→ EXERCISE OBJECTIVE: Search the records for lines with the word "Open" and copy each match.

→ LISTED ENTRIES:
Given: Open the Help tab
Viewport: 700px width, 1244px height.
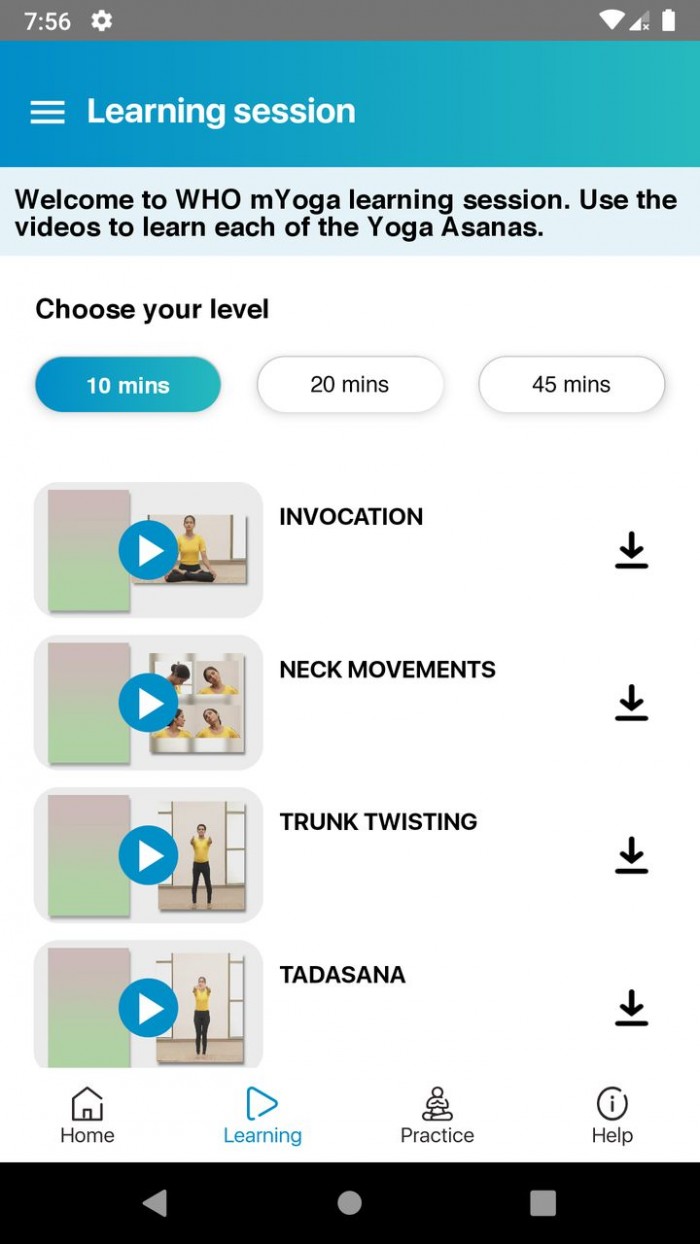Looking at the screenshot, I should coord(612,1115).
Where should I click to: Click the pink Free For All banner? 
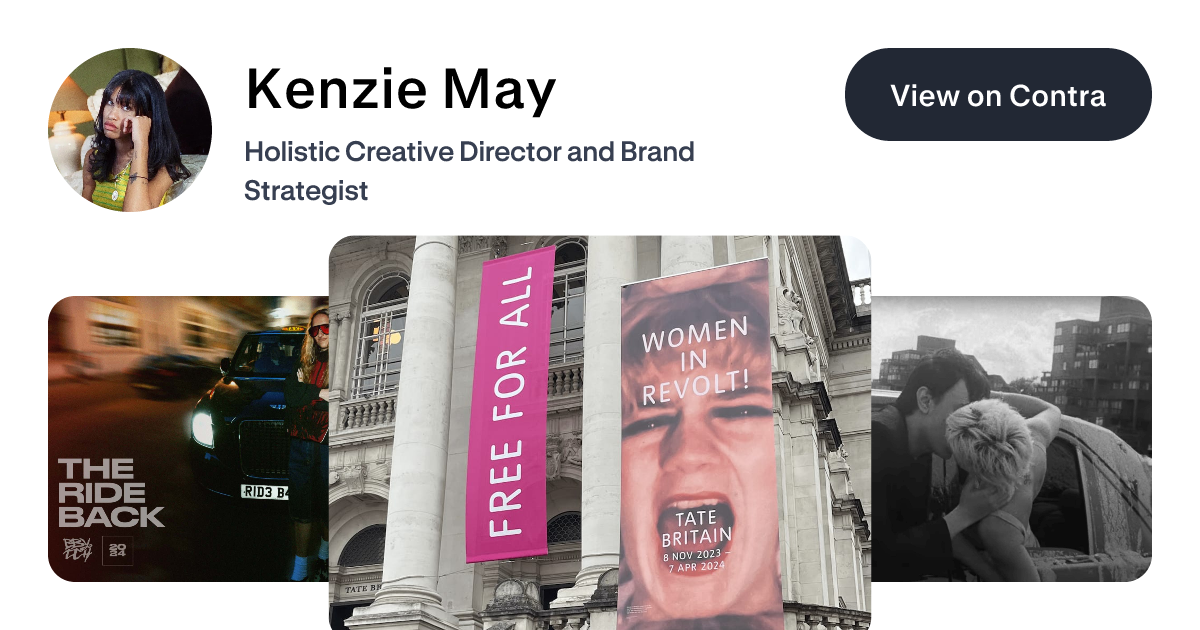click(x=510, y=404)
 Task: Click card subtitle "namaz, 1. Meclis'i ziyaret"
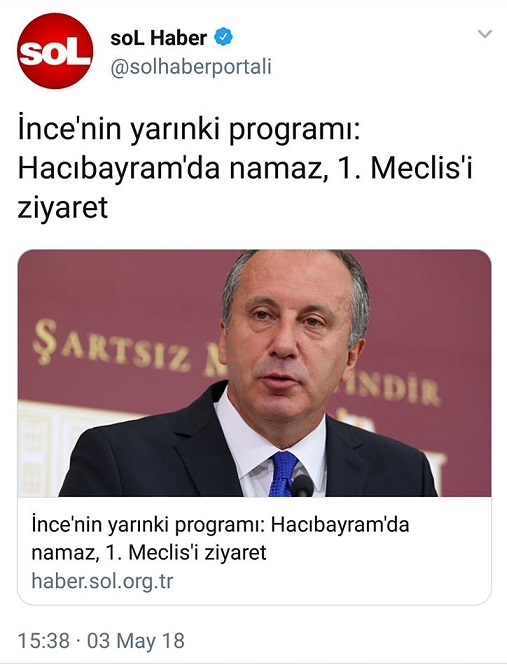[149, 553]
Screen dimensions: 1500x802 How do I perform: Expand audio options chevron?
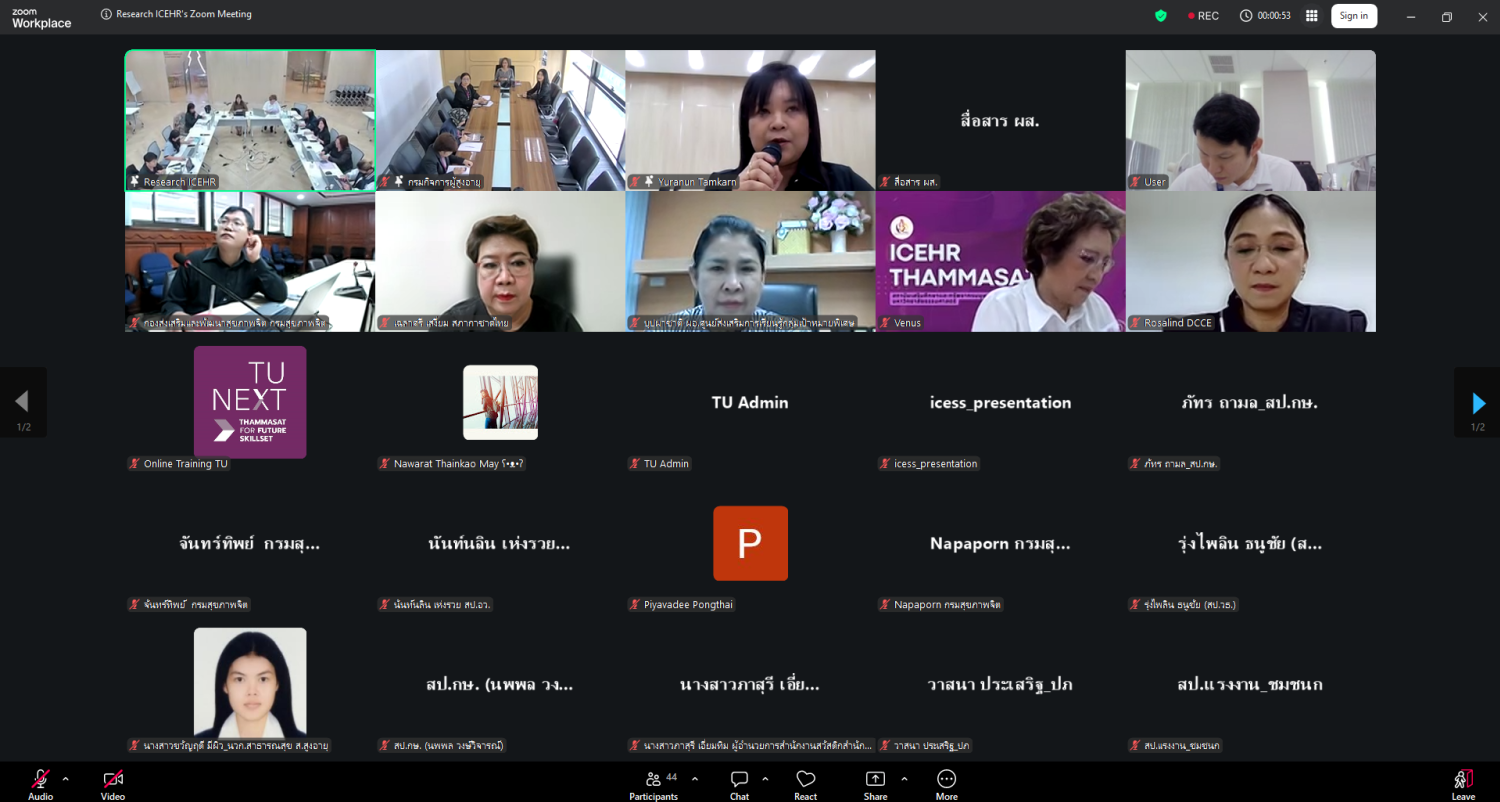coord(66,778)
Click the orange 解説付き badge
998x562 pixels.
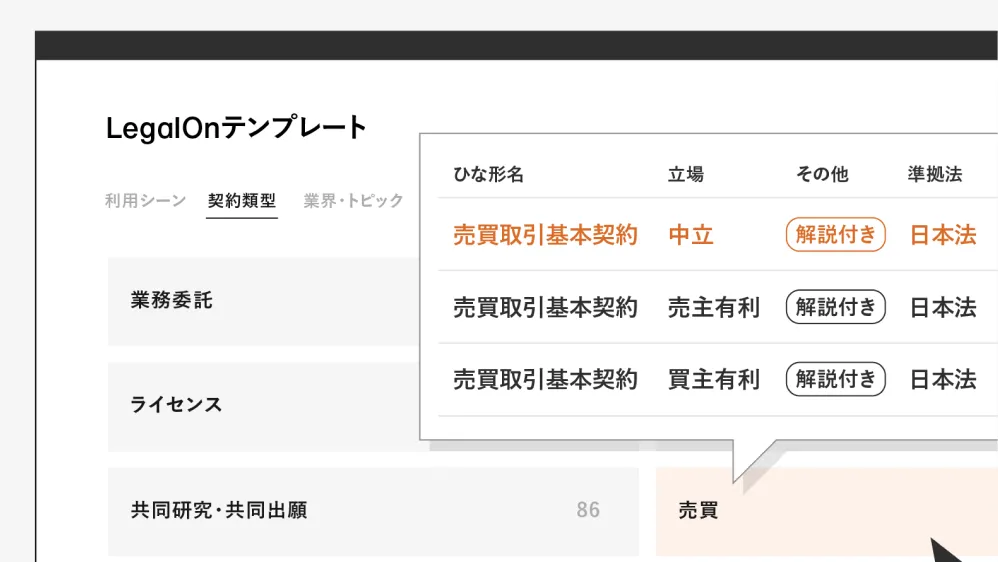pos(835,236)
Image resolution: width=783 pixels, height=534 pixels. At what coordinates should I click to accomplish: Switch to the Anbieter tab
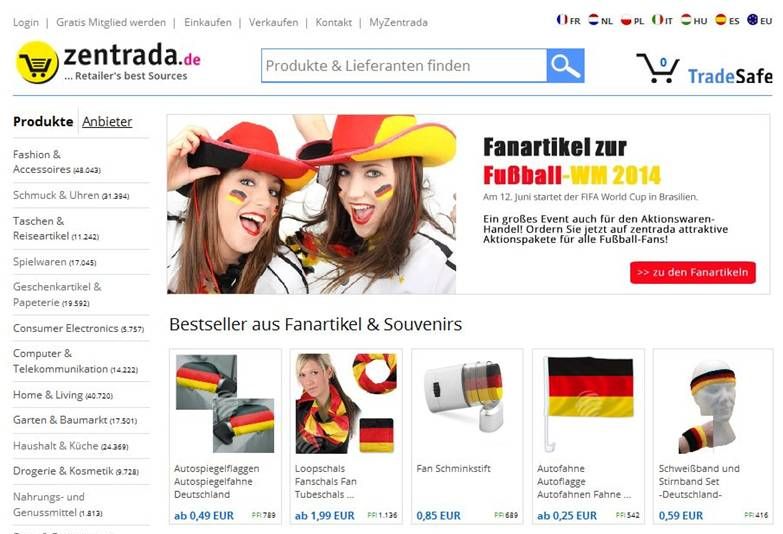tap(107, 121)
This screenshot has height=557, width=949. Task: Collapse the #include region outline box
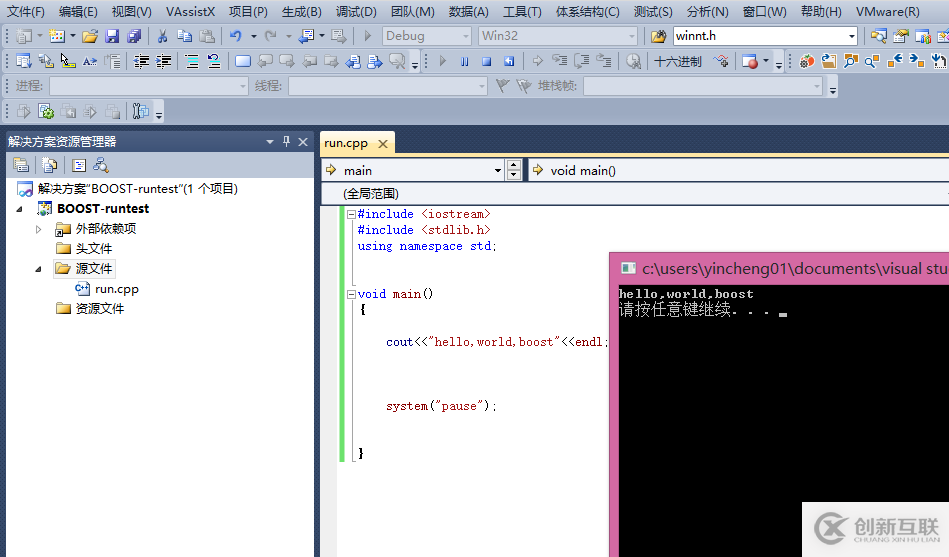pyautogui.click(x=350, y=214)
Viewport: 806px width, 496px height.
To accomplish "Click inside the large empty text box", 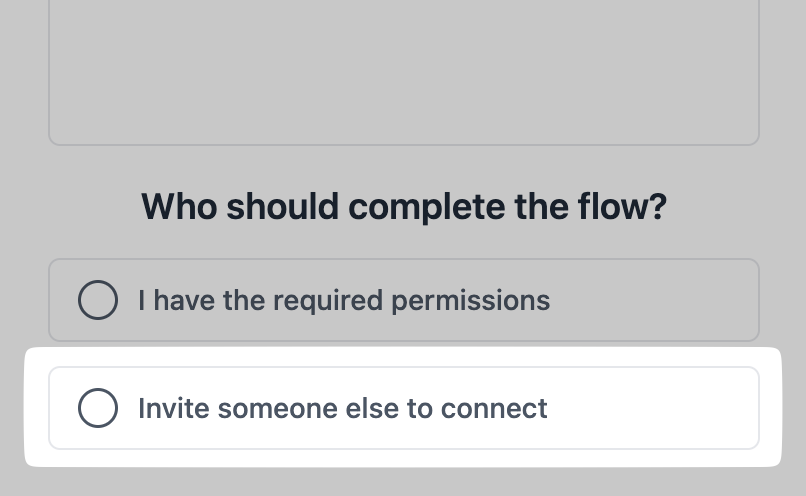I will 404,70.
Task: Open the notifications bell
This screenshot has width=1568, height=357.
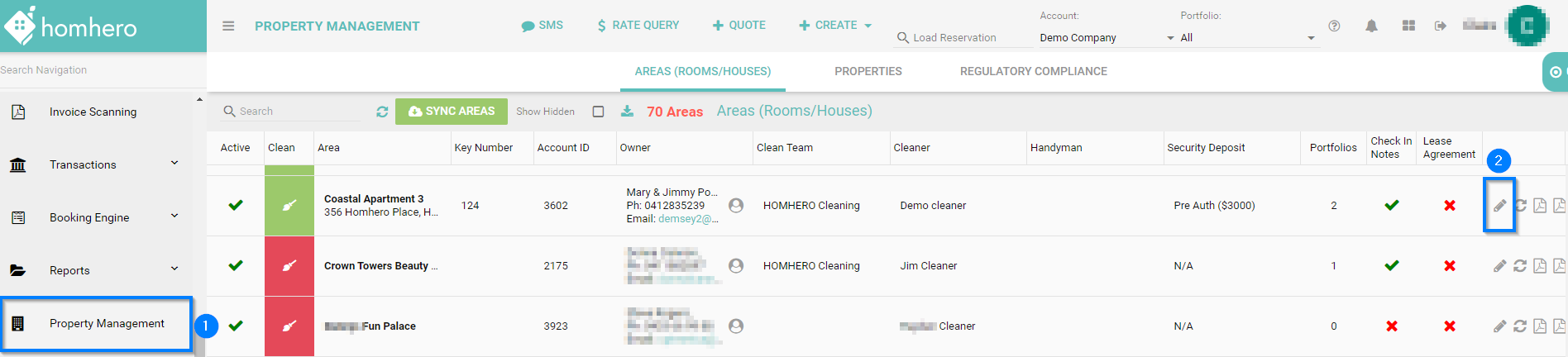Action: (1371, 26)
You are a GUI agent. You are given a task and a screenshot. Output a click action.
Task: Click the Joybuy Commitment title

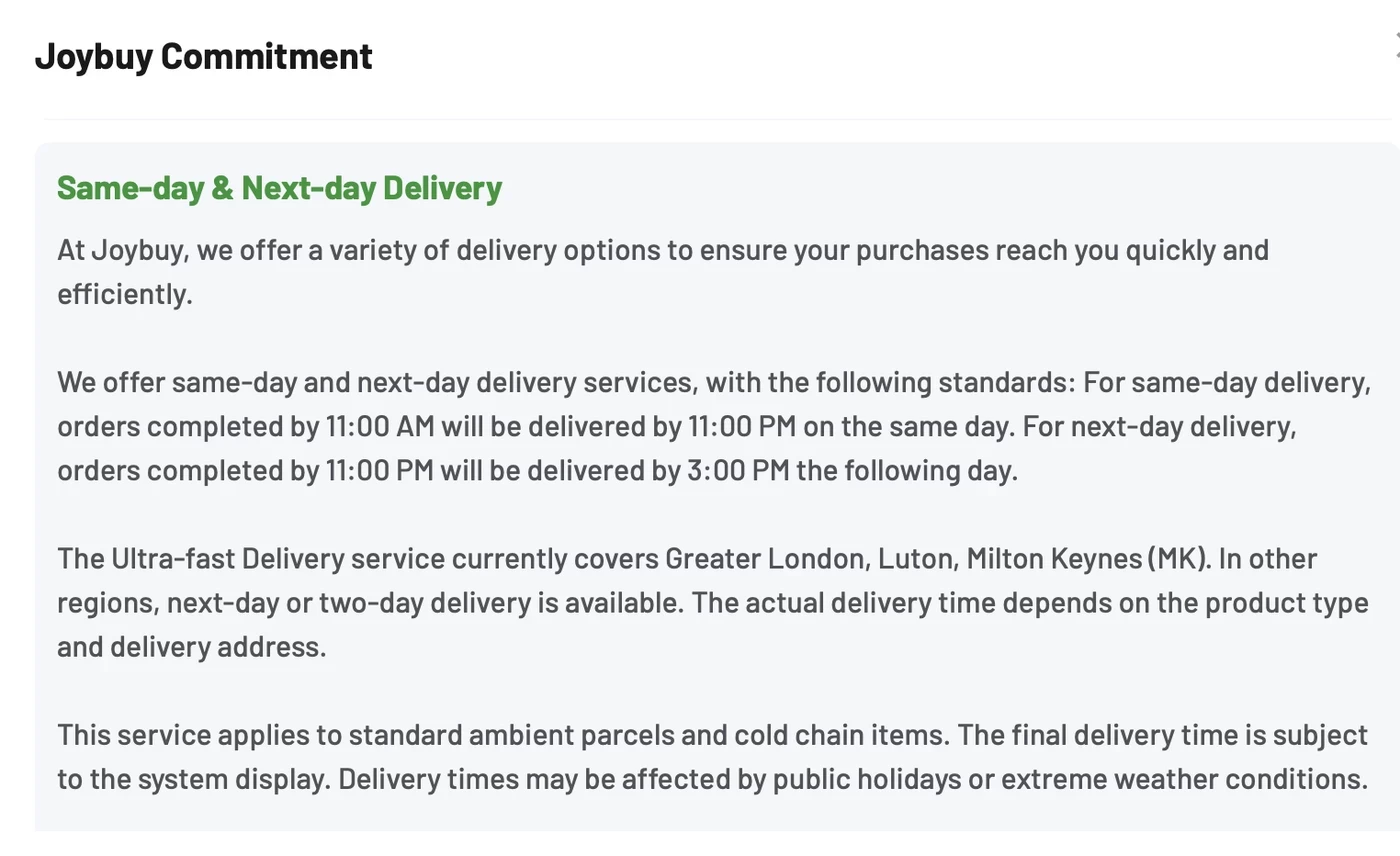point(203,56)
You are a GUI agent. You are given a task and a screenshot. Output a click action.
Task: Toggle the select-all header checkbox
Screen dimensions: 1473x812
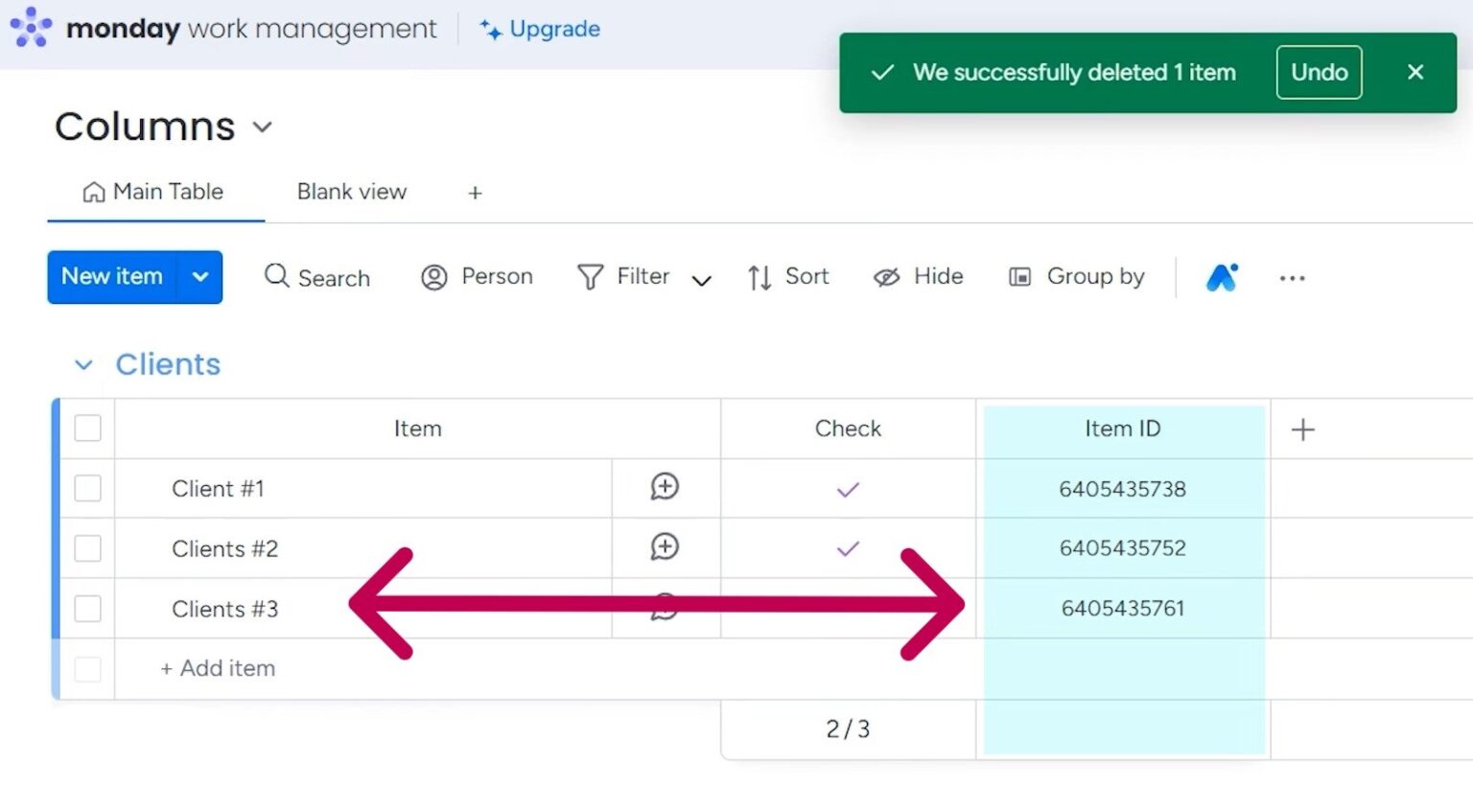[87, 428]
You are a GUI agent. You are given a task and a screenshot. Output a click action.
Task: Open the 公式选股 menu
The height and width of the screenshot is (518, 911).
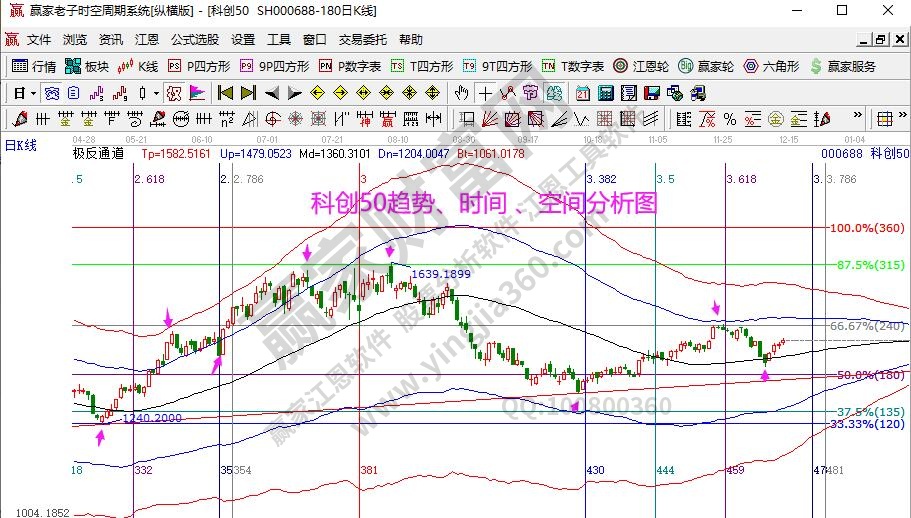coord(194,40)
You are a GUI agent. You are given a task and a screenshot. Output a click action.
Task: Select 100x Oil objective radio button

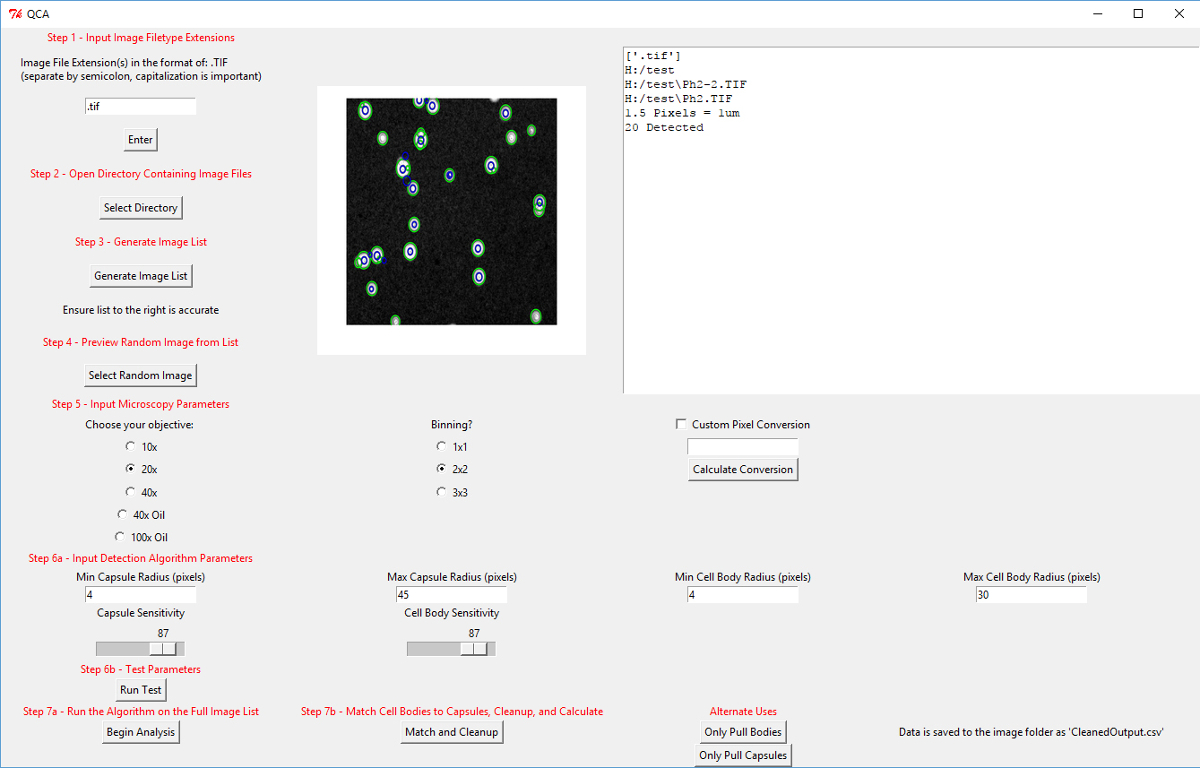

→ COMPLETED TASK:
Given: Open the Help tab
Task: Open the notifications bell
Task: Open the 公式选股 menu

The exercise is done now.